"Testament of the Rabbit"
Created by: Ted Lyman
When: 1 pm Tuesday April 1 2003
Where: HCC Campus Theater, Palm Avenue and 14th Street
Conceived as a meditation on the complex relationship of time, family, and mortality, "Testament of the Rabbit" uses subtitles, live action, animation and optically manipulated imagery to explore the consequences of parenthood.
The film takes place in the context of a train trip through the Scottish Highlands. As the extraordinary scenery drifts by the protagonist slips into contemplation of the emotional and physical changes caused in his life by the birth of his children.
Lulled by the rhythm of the wheels on the track, his dozing mind visualizes the abstract series of images which is the heart of the film.

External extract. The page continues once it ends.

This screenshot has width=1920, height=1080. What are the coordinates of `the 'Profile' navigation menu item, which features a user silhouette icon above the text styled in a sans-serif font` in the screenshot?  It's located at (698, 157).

This sequence is created through photographic degeneration, a process which gradually decays the original, representational image to high contrast forms and, finally, to blackness.
Animated in reverse, the phenomenon gradually pulls the audience from abstraction to reality. The intention is to create something like the childhood sensation of waking from a dream and breathlessly waiting for the formless beasts in one's bedroom to reassume their rightful identities as bureau, chair, and lamp.
The experience is designed both as an evocation of the psychological changes one undergoes as a parent and as a metaphor for the physical and mental decay one begins to feel at this time of life.